Why This Girl Opened A New Toy — And Found A Pregnancy Test Instead

A new video from Save The Children is bringing attention to the alarming reality of underage pregnancy worldwide.

Released on Wednesday, the video features a young girl unboxing what she thinks is a new doll ― and finding a pregnancy test instead.

“I don’t know what this is,” the girl says, pulling out the test. “It says pregnant, not pregnant.” 

“Every two seconds, a girl around the world gives birth,” she reads off a card in the box.

“Girls can have babies?” she asks.

The girl’s reaction in the video was not staged, according to the group.

Around 16 million girls ages 15 to 19 give birth each year around the world, according to a new report from Save The Children ― while 1 million girls under age 15 do so.

That means a girl age 19 or under gives birth every two seconds.

While the rate of very young mothers (under age 15) seems to be declining worldwide, according to the report, childbirth among older teens (ages 15 to 17) has remained steady.

The report ranks 172 countries on how well they provide children with safe, secure and healthy childhoods, factoring in issues like early pregnancy, extreme violence and child labor 

The U.S. comes in 36th ― behind Bosnia (35), Qatar (34) and Poland (26) ― and far behind leaders like Norway (1) and Germany (10).

“When a girl gets pregnant, her childhood ends,” a line in the video says.

When a girl gets pregnant, her childhood ends.
Save The Children

Teen moms disproportionately live in rural, poor areas and have low levels of education, according to the United Nations. They often end up dropping out of school and face heightened health risks. Each year, around 70,000 girls ages 10 to 19 die from pregnancy or childbirth complications.

“Going to school pregnant made me an outcast,” former teen mom Breanne, who became pregnant at 15, says in Save The Children’s report. “You have to grow up fast because you’re responsible for a little life.”

In 2015 in the U.S., around 1 in 45 girls ages 15 to 19 had a baby, according to the report. 

Although the adolescent birth rate in the United States has dropped by more than 60 percent in the past 25 years, it is still higher than that of most developed nations ― more than twice the rate of France, and five times that of Japan. 

Teen pregnancy also disproportionately affects young women of color. The vast majority of teen births ― 95 percent ― occur in developing regions, the report states, where populations are largely people of color.

And in the U.S., according to the CDC, the birth rate for Hispanic teens in 2015 was more than two times higher than for white teens; for black teens, it was almost twice as high as for white teens; and for Native teens, it was more than one and a half times higher than the white teen birth rate.

Asked why its video featured a white girl when far more young women of color are teen moms in the U.S. and around the world, Save The Children declined to comment on the record. This video is one of three the group released with its report on “Stolen Childhoods” ― the other two, on extreme violence and child labor, feature children of color.
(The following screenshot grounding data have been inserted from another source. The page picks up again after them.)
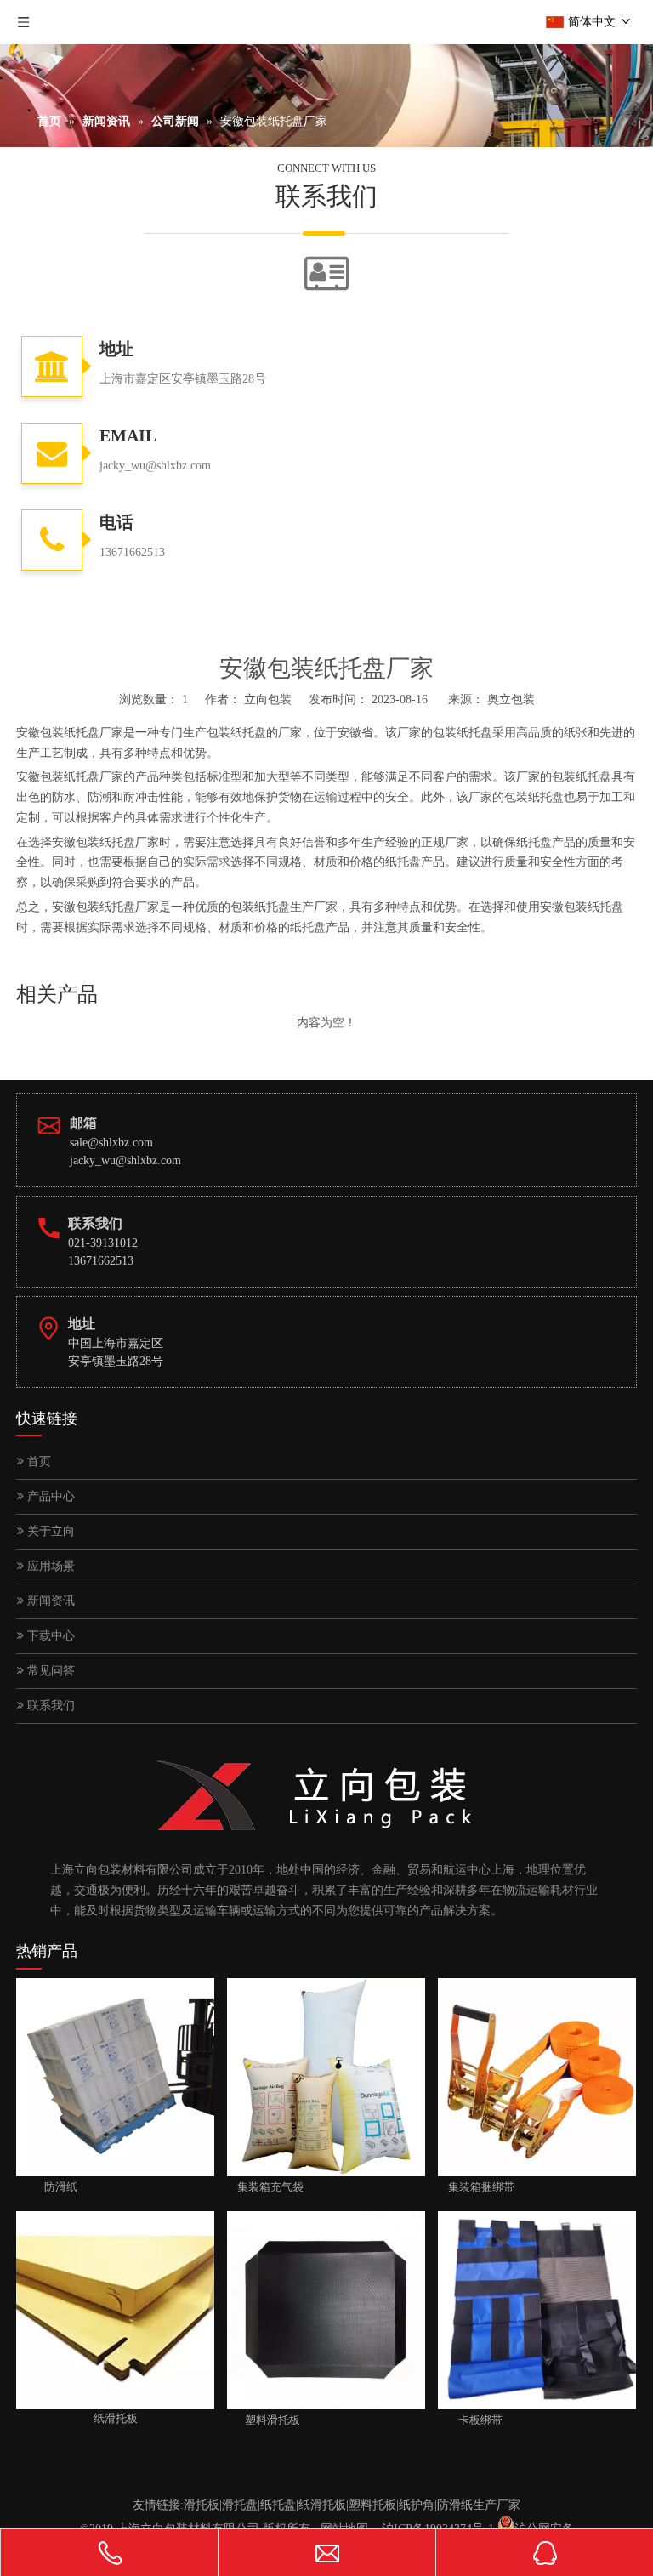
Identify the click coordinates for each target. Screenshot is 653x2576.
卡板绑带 (470, 2420)
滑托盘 (240, 2505)
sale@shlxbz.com (111, 1142)
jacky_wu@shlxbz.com (125, 1160)
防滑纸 (46, 2187)
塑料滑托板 (263, 2420)
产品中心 (49, 1496)
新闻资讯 (49, 1601)
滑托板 (201, 2505)
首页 (37, 1461)
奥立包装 (511, 699)
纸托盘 (278, 2505)
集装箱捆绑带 (476, 2187)
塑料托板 (372, 2505)
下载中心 (49, 1635)
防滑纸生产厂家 (478, 2505)
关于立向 (49, 1531)
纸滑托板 (322, 2505)
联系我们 (49, 1705)
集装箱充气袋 (265, 2187)
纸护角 (416, 2505)
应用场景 (49, 1566)
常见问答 (49, 1670)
Save The Children’s U.S. section of its report concludes by calling for Congress to fund programs that support healthy and secure childhoods, from early childhood education to maternal and infant home visits.

President Donald Trump has proposed several policies that affect girls and women’s access to reproductive health care worldwide, placing more girls at risk of early pregnancy.

Earlier this year, Trump signed an executive order reinstating the global gag rule, which blocks U.S. funding to international nonprofits that provide or advise on family planning and reproductive health services if these include abortion.

Last week, Trump proposed a budget that would cut federal funding to Planned Parenthood, which provides contraceptives and other reproductive health care to women. This week, the administration is expected to roll back a federal rule that requires employers to cover birth control in health insurance plans at no cost to women, replacing it with a new rule that has alarmed civil liberties organizations and progressive advocacy groups.